Count the lines in the items below that contain the string "height", where case counts. Reply with the number only.
--- start Given data ---
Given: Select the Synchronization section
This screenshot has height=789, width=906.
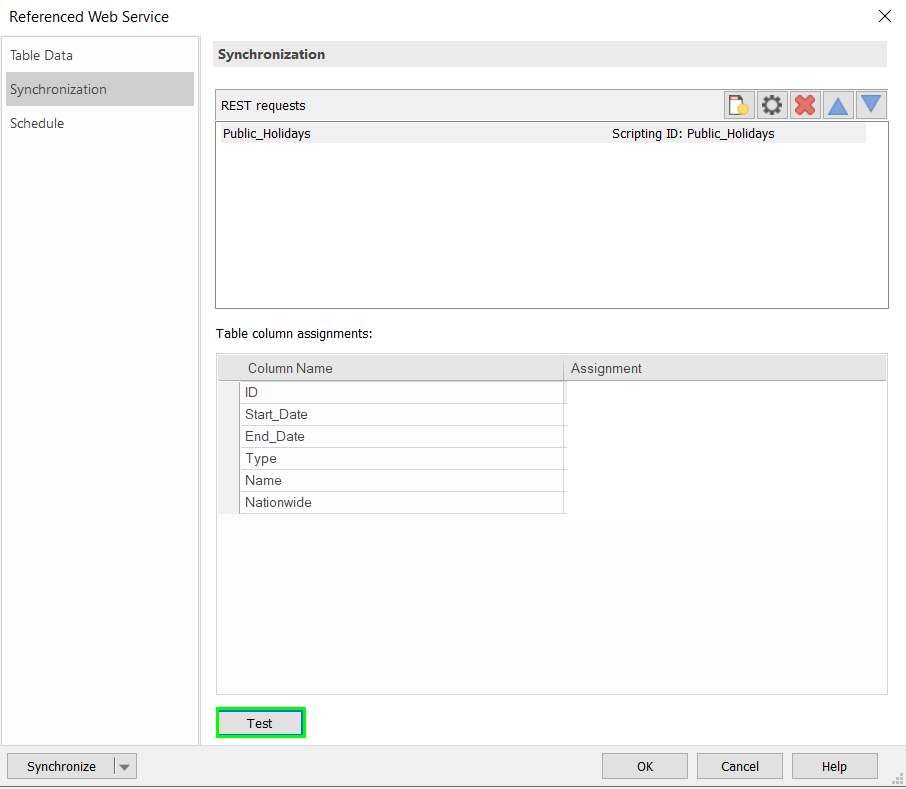Looking at the screenshot, I should point(58,89).
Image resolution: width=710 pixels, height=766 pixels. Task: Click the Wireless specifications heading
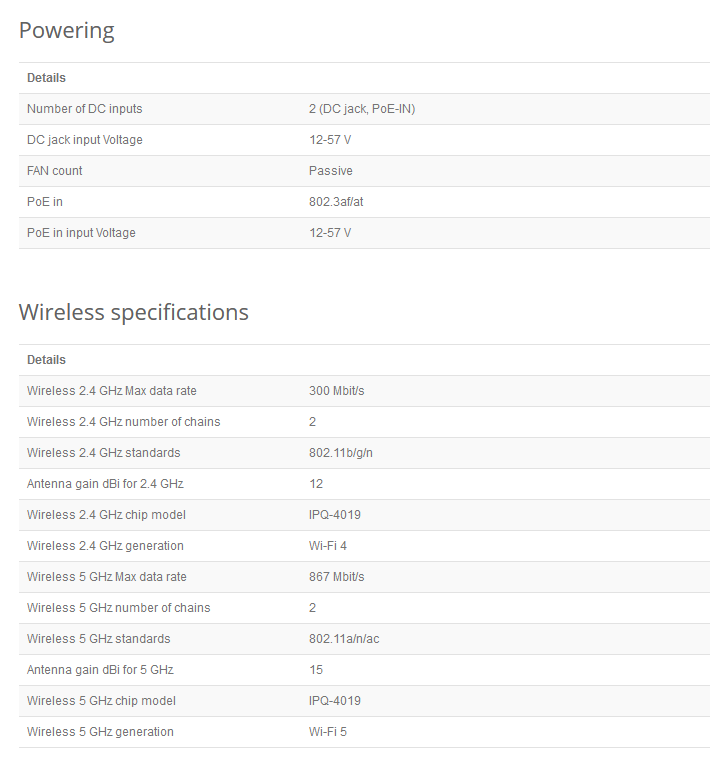coord(133,313)
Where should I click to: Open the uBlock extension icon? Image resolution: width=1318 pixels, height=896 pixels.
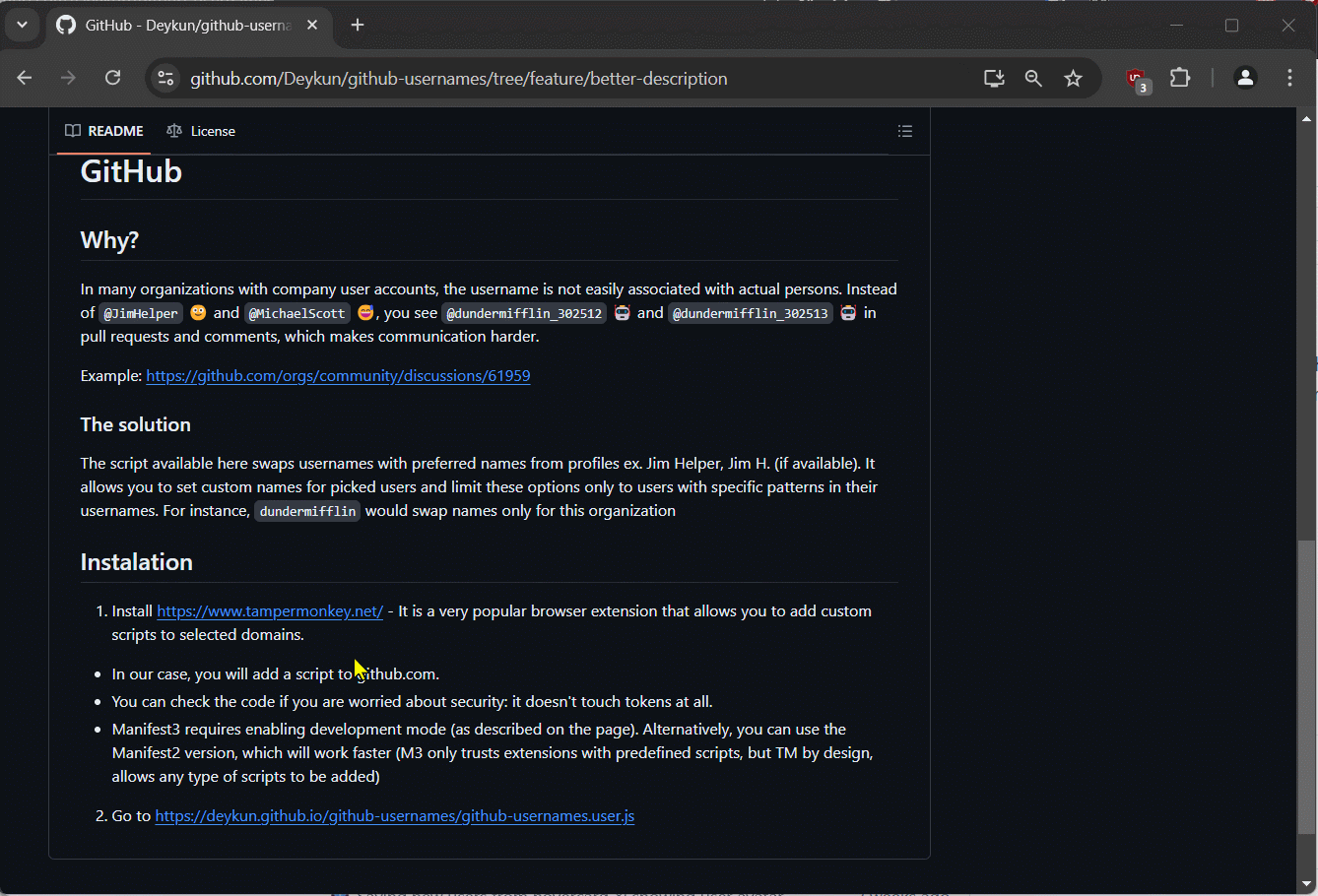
--- end Given data ---
- [Answer to this exercise]:
3